Paulus hatte kleine Gemeinden im Blick, denen vielfach Menschen angehörten, die machtlos, rechtlos waren. Es ging nicht um Kirche im heutigen Sinn, nicht um Institutionen, die in Staaten keine unwichtige Stimme haben.

Zudem ist interessant, dass dieser Satz aus moderner geschichtlicher Perspektive hervorgehoben wurde. Römer 13 diente wohl auch vielen dazu, sich zu verstecken, und Tätern vermutlich dazu, ihr Mitmachen zu rechtfertigen. Nach den Erfahrungen der Diktaturen sieht man heute, dass es nicht um einzelne Sätze geht, die man je nach Lust und Laune hervorhebt, sondern dass es darum geht, die Aussagen des Paulus insgesamt in den Blick zu bekommen und zu fragen: Wie meint er eigentlich was? Aber das heißt ja auch noch nicht, dass man einmütig handelt, weil jeder selbst entscheiden muss, was es heißt, verantwortlich zu handeln. Das ist es, was zählt, dass der einzelne Christ aus seinem Glauben heraus, aus seiner Beziehung zu Gott heraus verantwortlich handelt – und das im Kontext der Gemeinschaft der Gemeinde.

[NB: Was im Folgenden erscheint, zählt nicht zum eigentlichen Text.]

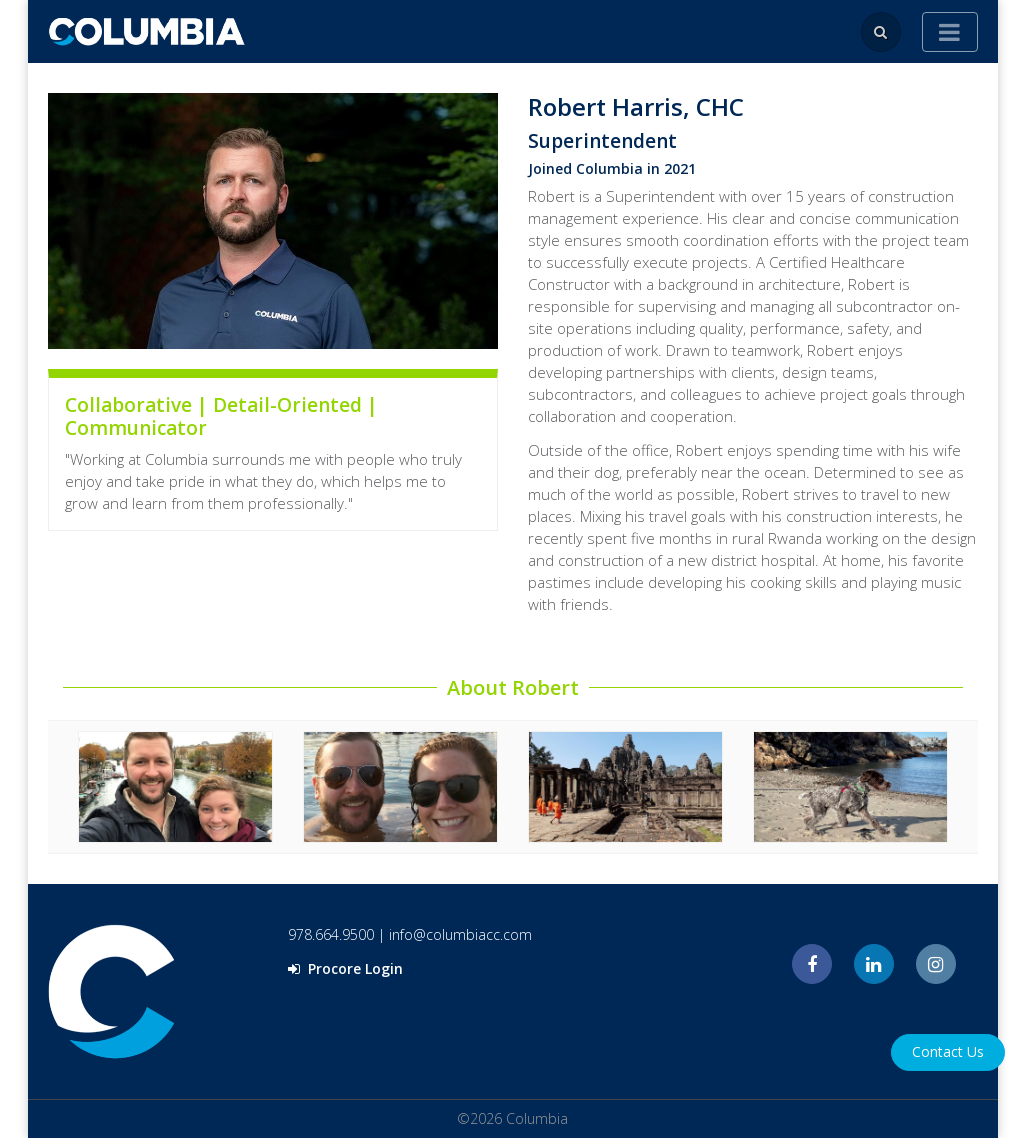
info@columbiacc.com (460, 934)
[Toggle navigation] (950, 32)
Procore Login (345, 968)
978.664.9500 (331, 934)
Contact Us (948, 1051)
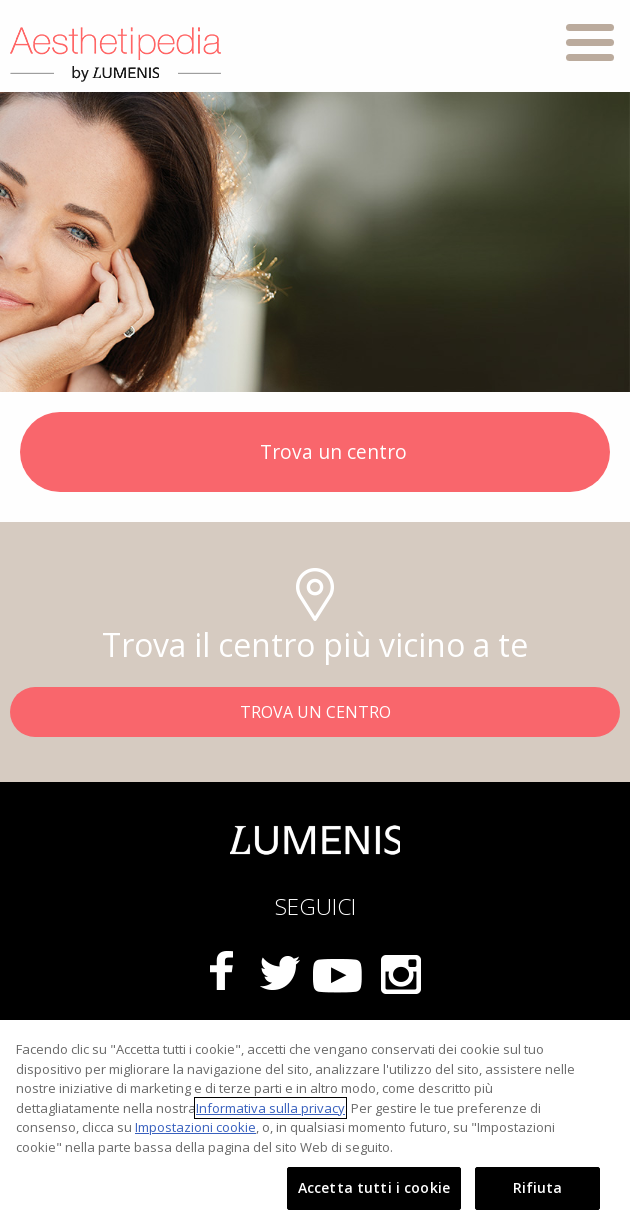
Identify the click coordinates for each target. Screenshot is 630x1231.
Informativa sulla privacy (270, 1108)
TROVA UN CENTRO (315, 712)
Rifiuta (538, 1187)
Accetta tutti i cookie (374, 1187)
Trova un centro (315, 454)
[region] (315, 1125)
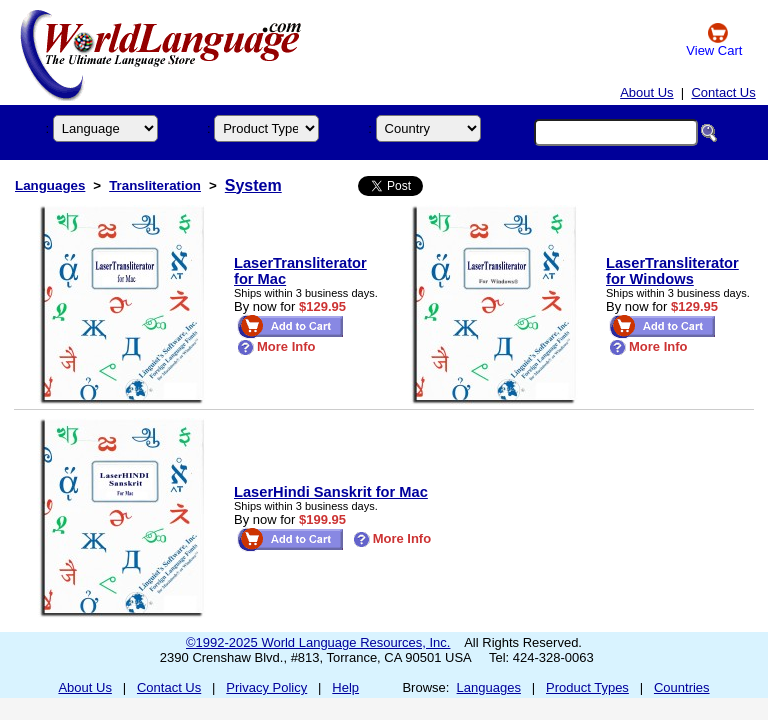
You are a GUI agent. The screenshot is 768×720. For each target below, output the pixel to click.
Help (345, 687)
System (253, 185)
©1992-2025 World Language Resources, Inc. (318, 642)
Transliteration (155, 185)
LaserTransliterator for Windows (672, 271)
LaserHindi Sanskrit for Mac (331, 492)
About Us (646, 92)
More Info (276, 346)
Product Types (587, 687)
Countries (682, 687)
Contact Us (723, 92)
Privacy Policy (266, 687)
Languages (50, 185)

Zuletzt erkennt man aber an Bonhoeffer: Christen, die an Jesus Christus gebunden sind, müssen bereit sein, schuldig zu werden (mit dem berühmten Spruch: Nicht nur die verbinden, die unter das Rad gefallen sind, sondern dem Rad in die Speichen fallen). Aber nur im äußersten Fall.  Christen tragen Verantwortung – und müssen bereit sein, sie zu tragen. Trotz allem: Tyrannenmord – keiner, der aus christlicher Perspektive verantwortlich denkt und handelt, wird leichtfertig diesem zustimmen. Das sind Extremfälle, in der der einzelne Mensch nur aus Glauben einsam handeln muss – das kann nicht gefordert werden, darf nicht gefordert werden – und ist im Grunde auch abzulehnen. Im Allgemeinen geht es darum, dass die Kirche die Pflicht hat, dem Staat zu sagen, wo er sich vergeht und wenn es möglich ist, mit dem Staat um bessere Bedingungen für die Bevölkerung zu sorgen. Und so wollte Bonhoeffer, dass sich die Christen allgemein gegen diese bösartige Ideologie wehren, dass Christen auch außerhalb Deutschlands ein Treffen veranstalten, in denen das Verhalten des Staates verurteilt und angeprangert wird. Das Versagen von Christen hat häufig zur Folge, dass daraus Schlimmes folgt.

Das ist übrigens, wenn man die Globalisierung im Blick hat, für Christen in unserem Land leichter als für Christen – sagen wir – in einem islamischen oder kommunistischen… Land. Dort geht es erst einmal darum, mutig überhaupt zum christlichen Glauben zu stehen und zu hoffen, dass man das überlebt bzw. nicht in ein Umerziehungslager gesteckt wird bzw. vom Lebensunterhalt abgeschnitten wird.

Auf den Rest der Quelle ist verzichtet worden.